More disastrous is that the Taliban are lying about cutting ties with al-Qaeda – the international terrorist organization behind 9/11 attacks. The Taliban and al-Qaeda have shared interests, common ideology and a common enemy. Former Taliban governor Abdul Salam Hanafi told Susannah George of the Washington Post that “it’s a bond that cannot be broken.” Edmund Fitton-Brown, coordinator of the UN’s Islamic State, al-Qaeda and Taliban monitoring team told BBC’s Secunder Kermani that al-Qaeda is still “heavily embedded” within the Taliban. The al-Qaeda “…do a good deal of military action and training action with the Taliban, and that has not changed,” he said.

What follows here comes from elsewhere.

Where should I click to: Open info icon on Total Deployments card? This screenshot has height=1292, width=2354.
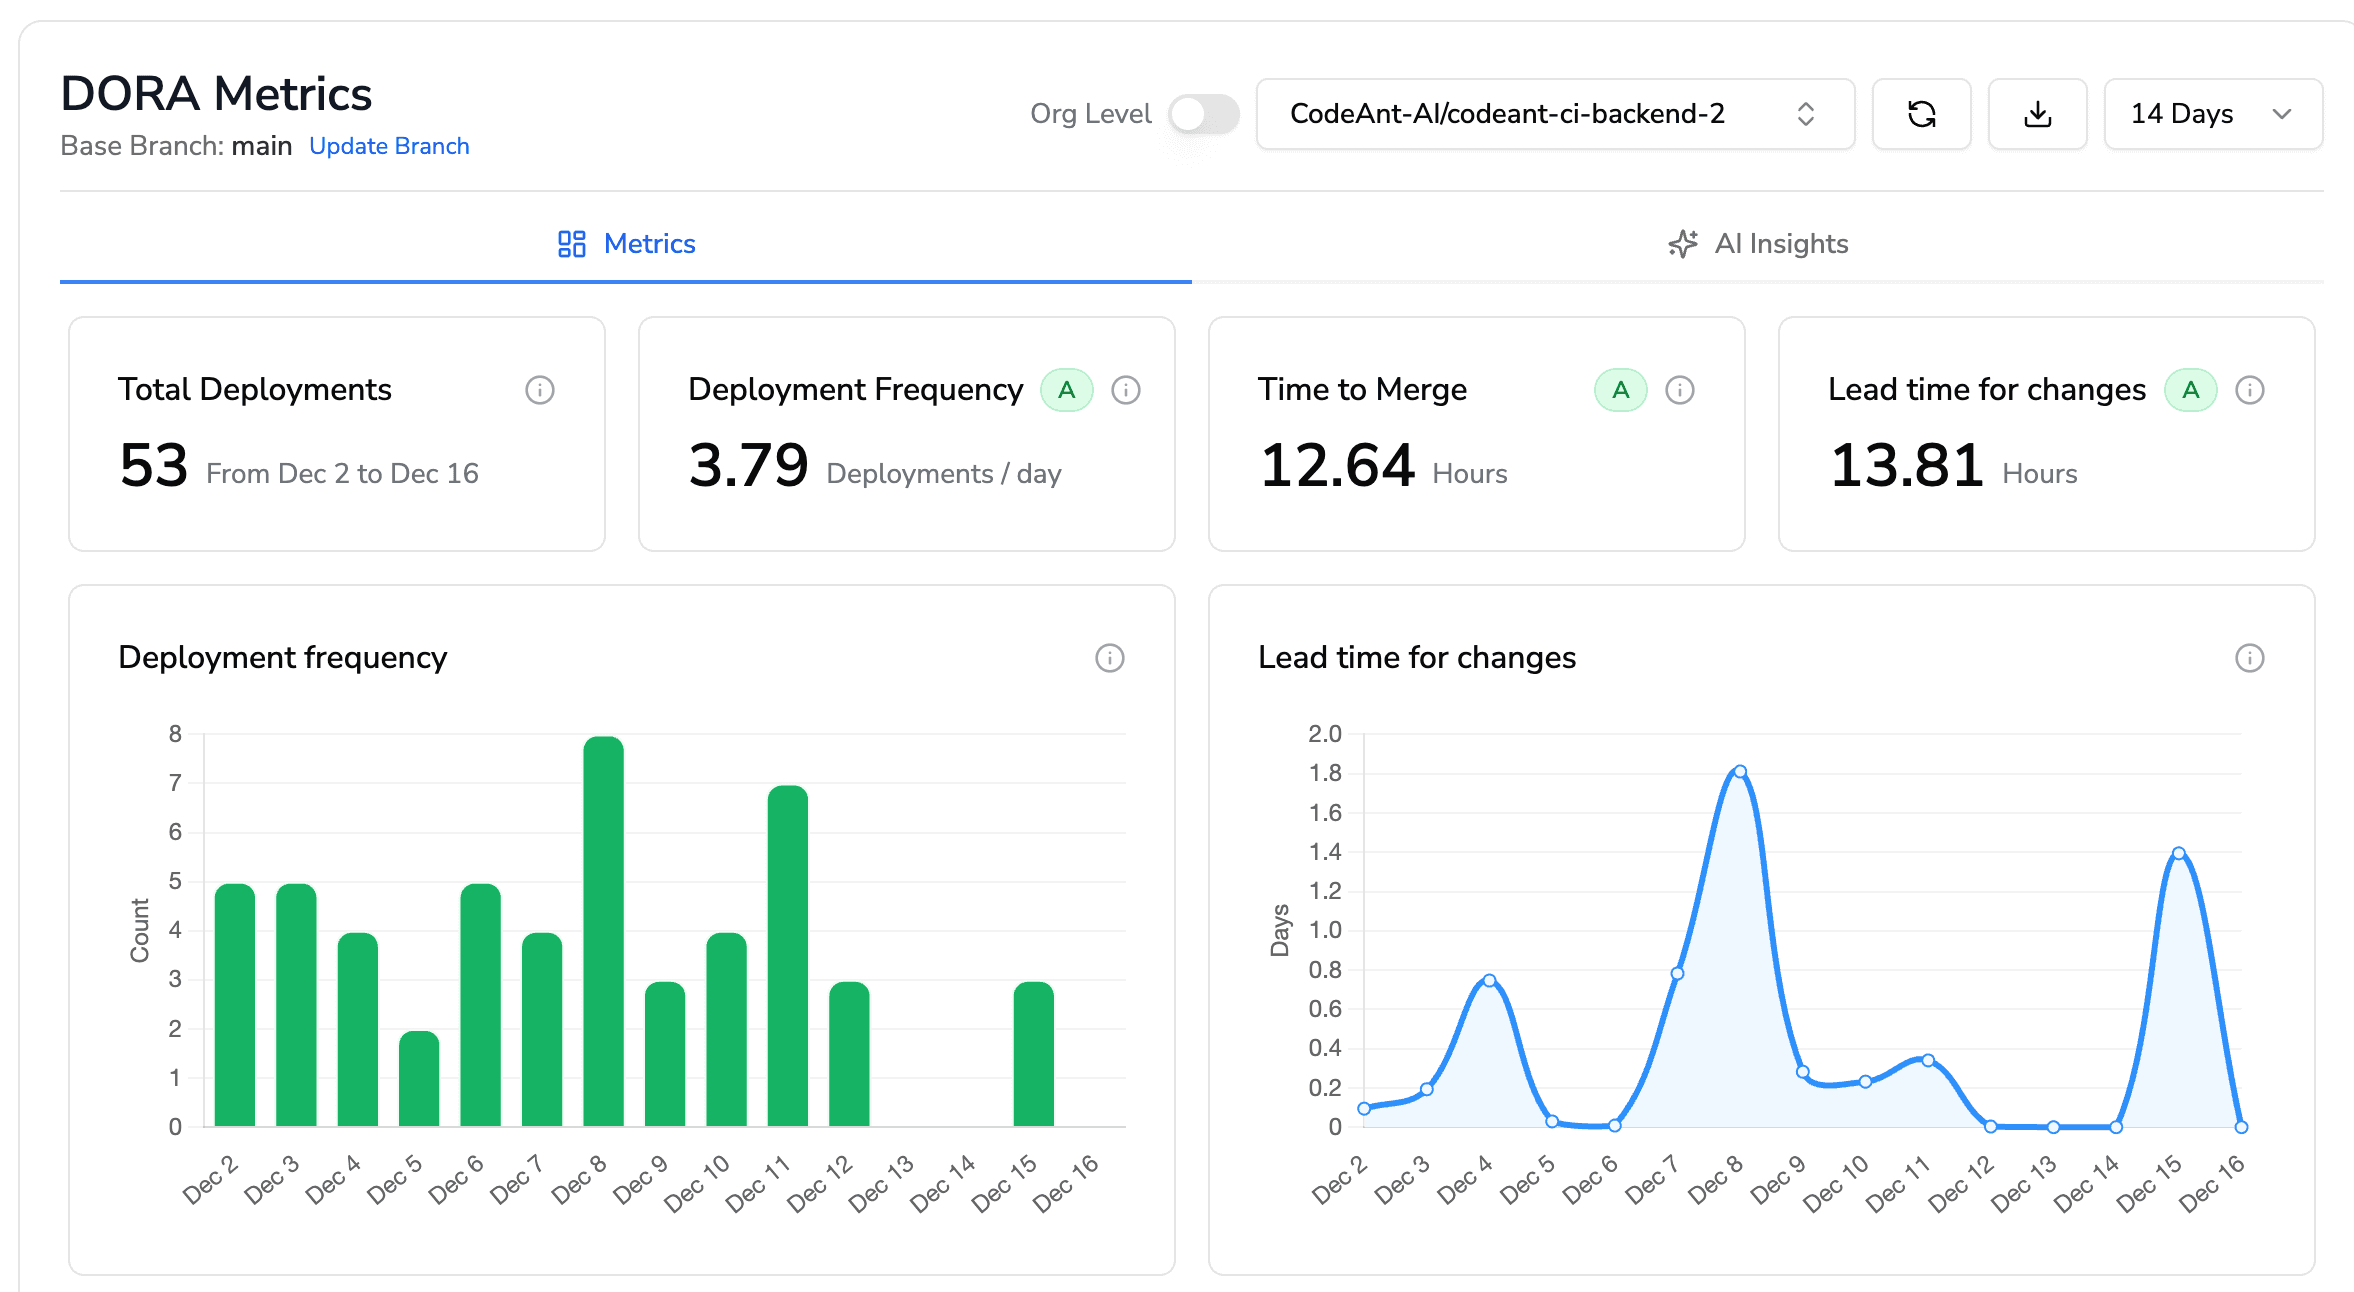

The U.S. went into Afghanistan to eradicate terrorist organizations like al-Qaeda, but there are more terrorist groups in Afghanistan today than in 2001. The Taliban are stronger than at any point since 2001, thanks to the U.S.-Taliban deal.

Leaving now is leaving a disaster behind.

If the U.S. is so eager to leave Afghanistan, goodbye! And thank you for everything.

But please don’t try to legitimize and bring back the Taliban to power through undemocratic means and behind closed door deals. The elected Afghan government has several times called upon the Taliban to come and run for public offices through a democratic election, monitored by the international entities such as the United Nations. This is the best offer that can be given to a militia group and is way more than what they deserve.

Don’t compromise on the core values of democracy. Respect the blood of thousands of brave soldiers, both American and Afghan, who gave their lives to bring us to where we are today.

And please realize and acknowledge that this is not an Afghan civil war. This is a war against international terrorism threatening everyone. That Afghanistan is on the front line of this war should not mean that this is our war alone. We the Afghans have suffered the most from the war against terror. The result should be something better than surrender.